Hacker News new | ask | show | jobs
by JoshTriplett 1217 days ago
Sadly, "simple license management" here just refers to "who in your organization has a license to use this tool", rather than "where did this code come from and what license is it under".

This tool remains the equivalent of money laundering for violation of Open Source licenses (or software licenses in general).

9 comments

Where's the part of the Copilot EULA that indemifies users against copyright infringement for the generated code?

If the model was trained entirely using code that Microsoft has copyright over (for example: the MS Windows codebase, the MS Office codebase, etc.) then they could offer legal assurances that they have usage rights to the generated code as derivative works.

Without such assurances, how do you know that the generated code is not subject to copyright and what license the generated code is under?

Are you comfortable risking your company's IP by unknowingly using AGPLv3-licensed code [1] that Copilot "generated" in your company's products?

[1] https://en.wikipedia.org/wiki/GNU_Affero_General_Public_Lice...

Ultimately I think MS is right betting on the fact that this will not matter in the long run. All AI tools are trained on copyrighted data. The tools are too useful to cripple with restrictive laws written for a previous era.
The pirate movement might have been a bit early for their time, but if AI happen to be the technology advancement needed for society to abolish copyright law then lets get it done.

With everything from scihub getting blocked and people getting subscription fatigue, it is an excellent time for the restrictive laws to be replaced.

> The pirate movement might have been a bit early for their time, but if AI happen to be the technology advancement needed for society to abolish copyright law then lets get it done.

No argument there; that'd be a huge victory.

But until that happens, tools for "smart completions" need to provide appropriate licensing and attribution metadata.

Please by all means have those laws repealed. Until then, a license violation remains a license violation no matter how much AI you run the code through.
Napster was right to bet on music being accessible online but oh wait
It’s not AI if it’s just copying and pasting someone else’s code
>> All AI tools are trained on copyrighted data. The tools are too useful to cripple with restrictive laws written for a previous era.

Are you sure that Disney and Games Workshop will not mind if make your own Mickey Mouse / Warhammer 40K cross-over movie for profit? (I would watch it!)

AI can help generate it, so it must be okay.

Those are protected by trademark law which will still be strong in a post AI world. I'm sure those companies will be making massive use of AI to speed up content production.
You previously stated "The tools are too useful to cripple with restrictive laws written for a previous era." and also "Those are protected by trademark law which will still be strong in a post AI world."

So do you believe in legal protections for trademarked and copyrighted works or not?

If an AI assistant generates content that includes copyrighted or trademarked elements is the content "too useful to be crippled by restrictive laws" or "protected by laws which will still be strong" ?

I agree. AI is happening.

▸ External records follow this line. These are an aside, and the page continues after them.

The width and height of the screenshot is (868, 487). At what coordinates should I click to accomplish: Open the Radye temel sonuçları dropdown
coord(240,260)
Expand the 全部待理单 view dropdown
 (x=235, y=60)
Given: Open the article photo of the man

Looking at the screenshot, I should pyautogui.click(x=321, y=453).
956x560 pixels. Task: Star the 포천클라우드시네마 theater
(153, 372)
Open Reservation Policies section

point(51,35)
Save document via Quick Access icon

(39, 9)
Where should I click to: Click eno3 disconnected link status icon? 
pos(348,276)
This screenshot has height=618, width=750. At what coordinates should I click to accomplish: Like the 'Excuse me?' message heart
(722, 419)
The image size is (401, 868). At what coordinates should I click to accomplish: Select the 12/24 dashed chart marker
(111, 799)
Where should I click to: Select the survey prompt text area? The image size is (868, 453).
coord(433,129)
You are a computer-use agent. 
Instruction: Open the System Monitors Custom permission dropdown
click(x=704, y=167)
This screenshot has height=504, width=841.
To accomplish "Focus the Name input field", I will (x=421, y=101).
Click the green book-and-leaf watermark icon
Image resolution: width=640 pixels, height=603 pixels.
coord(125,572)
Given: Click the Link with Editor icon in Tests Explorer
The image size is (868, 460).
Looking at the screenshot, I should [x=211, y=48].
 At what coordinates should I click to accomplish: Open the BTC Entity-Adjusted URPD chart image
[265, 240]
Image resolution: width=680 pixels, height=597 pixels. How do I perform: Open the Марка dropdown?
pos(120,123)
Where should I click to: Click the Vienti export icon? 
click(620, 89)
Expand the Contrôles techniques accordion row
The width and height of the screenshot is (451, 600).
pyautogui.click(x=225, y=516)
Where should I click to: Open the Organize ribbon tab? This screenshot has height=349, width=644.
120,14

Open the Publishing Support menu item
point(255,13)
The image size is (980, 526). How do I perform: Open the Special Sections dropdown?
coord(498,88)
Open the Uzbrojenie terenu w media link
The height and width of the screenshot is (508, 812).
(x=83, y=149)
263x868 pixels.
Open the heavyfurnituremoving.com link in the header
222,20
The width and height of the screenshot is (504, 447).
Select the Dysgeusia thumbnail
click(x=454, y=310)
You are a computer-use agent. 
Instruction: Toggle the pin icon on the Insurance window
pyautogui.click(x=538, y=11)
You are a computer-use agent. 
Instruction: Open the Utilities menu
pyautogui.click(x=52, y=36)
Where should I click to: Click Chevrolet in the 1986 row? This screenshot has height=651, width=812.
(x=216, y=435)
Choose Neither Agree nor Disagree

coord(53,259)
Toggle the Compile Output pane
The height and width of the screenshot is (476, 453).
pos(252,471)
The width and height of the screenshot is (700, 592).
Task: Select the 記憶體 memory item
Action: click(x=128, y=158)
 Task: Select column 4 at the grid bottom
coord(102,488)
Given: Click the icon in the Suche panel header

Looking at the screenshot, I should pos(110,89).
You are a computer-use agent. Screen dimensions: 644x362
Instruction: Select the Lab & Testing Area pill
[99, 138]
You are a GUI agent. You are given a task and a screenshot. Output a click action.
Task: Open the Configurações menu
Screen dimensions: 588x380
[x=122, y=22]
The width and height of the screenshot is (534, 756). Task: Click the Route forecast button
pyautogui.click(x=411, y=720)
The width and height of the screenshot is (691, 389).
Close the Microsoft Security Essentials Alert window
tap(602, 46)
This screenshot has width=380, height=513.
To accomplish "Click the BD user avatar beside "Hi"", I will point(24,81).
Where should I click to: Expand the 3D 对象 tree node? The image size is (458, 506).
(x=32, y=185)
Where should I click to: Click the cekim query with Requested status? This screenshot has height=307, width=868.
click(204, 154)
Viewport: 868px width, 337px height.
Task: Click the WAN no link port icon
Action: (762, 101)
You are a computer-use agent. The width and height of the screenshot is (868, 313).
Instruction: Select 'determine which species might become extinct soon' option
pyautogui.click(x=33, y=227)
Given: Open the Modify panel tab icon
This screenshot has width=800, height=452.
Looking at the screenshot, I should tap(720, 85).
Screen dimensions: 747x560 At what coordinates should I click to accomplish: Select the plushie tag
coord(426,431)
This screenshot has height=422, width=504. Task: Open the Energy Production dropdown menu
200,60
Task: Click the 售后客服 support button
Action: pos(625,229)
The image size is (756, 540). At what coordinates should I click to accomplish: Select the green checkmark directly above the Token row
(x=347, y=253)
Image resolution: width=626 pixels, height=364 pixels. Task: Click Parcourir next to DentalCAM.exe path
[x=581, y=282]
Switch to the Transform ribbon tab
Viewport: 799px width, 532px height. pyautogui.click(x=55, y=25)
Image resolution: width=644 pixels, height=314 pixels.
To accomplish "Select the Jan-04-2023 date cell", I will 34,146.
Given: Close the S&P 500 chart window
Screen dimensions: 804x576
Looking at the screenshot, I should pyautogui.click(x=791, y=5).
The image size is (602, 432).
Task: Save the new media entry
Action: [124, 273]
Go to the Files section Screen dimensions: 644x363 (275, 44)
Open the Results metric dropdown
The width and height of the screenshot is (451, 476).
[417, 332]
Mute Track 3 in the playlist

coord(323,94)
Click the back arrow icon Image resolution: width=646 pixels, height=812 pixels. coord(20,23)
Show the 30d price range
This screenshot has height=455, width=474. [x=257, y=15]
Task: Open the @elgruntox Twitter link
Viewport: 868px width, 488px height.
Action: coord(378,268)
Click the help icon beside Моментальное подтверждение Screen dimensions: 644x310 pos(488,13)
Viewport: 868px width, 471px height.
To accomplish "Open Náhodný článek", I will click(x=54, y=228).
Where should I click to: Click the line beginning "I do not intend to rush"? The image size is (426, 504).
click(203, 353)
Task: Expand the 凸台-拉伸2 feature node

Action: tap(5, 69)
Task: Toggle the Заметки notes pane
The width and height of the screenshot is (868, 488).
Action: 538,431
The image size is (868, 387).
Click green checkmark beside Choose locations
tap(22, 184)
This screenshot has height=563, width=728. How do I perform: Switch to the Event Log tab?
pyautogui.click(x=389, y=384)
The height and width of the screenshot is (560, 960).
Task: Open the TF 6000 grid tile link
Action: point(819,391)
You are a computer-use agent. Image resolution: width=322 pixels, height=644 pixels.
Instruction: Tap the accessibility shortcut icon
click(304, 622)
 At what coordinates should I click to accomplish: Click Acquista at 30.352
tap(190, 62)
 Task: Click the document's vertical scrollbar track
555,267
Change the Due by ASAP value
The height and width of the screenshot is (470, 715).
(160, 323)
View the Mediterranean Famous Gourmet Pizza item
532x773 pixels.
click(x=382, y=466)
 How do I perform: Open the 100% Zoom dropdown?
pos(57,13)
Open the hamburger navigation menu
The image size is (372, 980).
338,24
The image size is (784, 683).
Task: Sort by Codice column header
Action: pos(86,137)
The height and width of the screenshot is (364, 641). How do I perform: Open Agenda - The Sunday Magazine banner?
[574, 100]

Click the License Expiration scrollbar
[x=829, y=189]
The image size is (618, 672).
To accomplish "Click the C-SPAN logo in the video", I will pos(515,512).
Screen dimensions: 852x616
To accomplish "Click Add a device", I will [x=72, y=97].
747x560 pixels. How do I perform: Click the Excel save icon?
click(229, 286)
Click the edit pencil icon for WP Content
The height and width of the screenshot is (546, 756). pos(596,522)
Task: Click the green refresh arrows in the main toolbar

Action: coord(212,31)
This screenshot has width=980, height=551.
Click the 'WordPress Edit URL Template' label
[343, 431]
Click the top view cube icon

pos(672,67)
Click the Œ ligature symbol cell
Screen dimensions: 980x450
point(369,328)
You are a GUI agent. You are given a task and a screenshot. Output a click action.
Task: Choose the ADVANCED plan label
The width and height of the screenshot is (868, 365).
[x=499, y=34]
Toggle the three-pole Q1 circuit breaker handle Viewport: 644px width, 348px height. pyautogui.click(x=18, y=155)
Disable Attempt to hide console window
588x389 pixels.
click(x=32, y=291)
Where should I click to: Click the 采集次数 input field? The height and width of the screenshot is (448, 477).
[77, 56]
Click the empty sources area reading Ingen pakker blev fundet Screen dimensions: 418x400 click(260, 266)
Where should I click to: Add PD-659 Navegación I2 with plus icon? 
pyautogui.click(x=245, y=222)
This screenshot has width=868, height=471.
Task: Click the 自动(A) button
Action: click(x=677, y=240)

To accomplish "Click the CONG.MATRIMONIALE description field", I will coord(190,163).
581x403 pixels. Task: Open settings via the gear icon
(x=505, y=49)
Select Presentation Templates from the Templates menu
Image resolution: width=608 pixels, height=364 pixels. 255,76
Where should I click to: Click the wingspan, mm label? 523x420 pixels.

Don’t swim upstream.
Copilot for Business includes an $500k indemnity if you turn on excluding suggestions that match open source code https://github.com/customer-terms/github-copilot-product-spe...
Good to know, but there are caveats:

"GitHub’s defense obligations do not apply if (i) the claim is based on Code that differs from a Suggestion provided by GitHub Copilot, (ii) you fail to follow reasonable software development review practices designed to prevent the intentional or inadvertent use of Code in a way that may violate the intellectual property or other rights of a third party, or (iii) you have not enabled all filtering features available in GitHub Copilot."

Do they define what constitutes "reasonable software development review practices designed to prevent the intentional or inadvertent use of Code in a way that may violate the intellectual property or other rights of a third party" ?

>(iii) you have not enabled all filtering features available in GitHub Copilot

I was trying to find out what these exact filtering settings are but I land at this page [1].

The other links just download the Product Specific terms PDF again.

Not sure if this is an oversight or intentionally intended to be circular.

[1] https://docs.github.com/en/copilot/configuring-github-copilo...

I wonder if the procurement departments get to negotiate that higher for the bigger contracts, because that's low imo.
this seems like it covers non-business copilot as well
>Are you comfortable risking your company's IP by unknowingly using AGPLv3-licensed code that Copilot "generated" in your company's products?

This would not risk your company's IP.

>> This would not risk your company's IP.

"The GNU Affero General Public License is a modified version of the ordinary GNU GPL version 3. It has one added requirement: if you run a modified program on a server and let other users communicate with it there, your server must also allow them to download the source code corresponding to the modified version running there."

So your company is okay providing all their source code to users?

I know that some companies do this, but most do not.

>So your company is okay providing all their source code to users?

Nothing is forcing them to do that. If they are infringing they simply need to delete the infringing code and rewrite it by hand.

That's not how copyright infringement works. Great, you've stopped committing new infringements, but there's still a legal case over the previous infringements, for which you still need to provide appropriate remedy.

If the remedy for copyright infringement were just "oh, we got caught, guess we'll stop now", that would provide substantial incentive for people to violate licenses as long as they hoped they wouldn't get caught. The remedy for such violations needs to be substantial enough that it's not profitable to temporarily get away with.

The company would have to pay a fee to the copyright owner plus some extra.

I am jaded from practice around GDPR where the thinking of companies goes along the line: if we are caught, we will pay extra, but now we make big cash. And who knows, maybe we won't get caught.

>> Nothing is forcing them to do that.

If you use AGPLv3-licensed code in your codebase, you are agreeing to the terms of the license.

Practically all corporate legal teams for companies that creates software will strictly prohibit the use of AGPLv3-licensed software, if not all GPL-based licenses.

Using AGPL code doesn't mean you agree to the terms. It means if you don't agree to and obey the terms, you don't have a license, which is copyright infringement.
It's an unpopular opinion which is why I'll cowardly write it under a throwaway account. Josh, I have a ton of respect for your work just btw. I can't help but see a headline like this and think "Okay the license argument has to be the top comment already".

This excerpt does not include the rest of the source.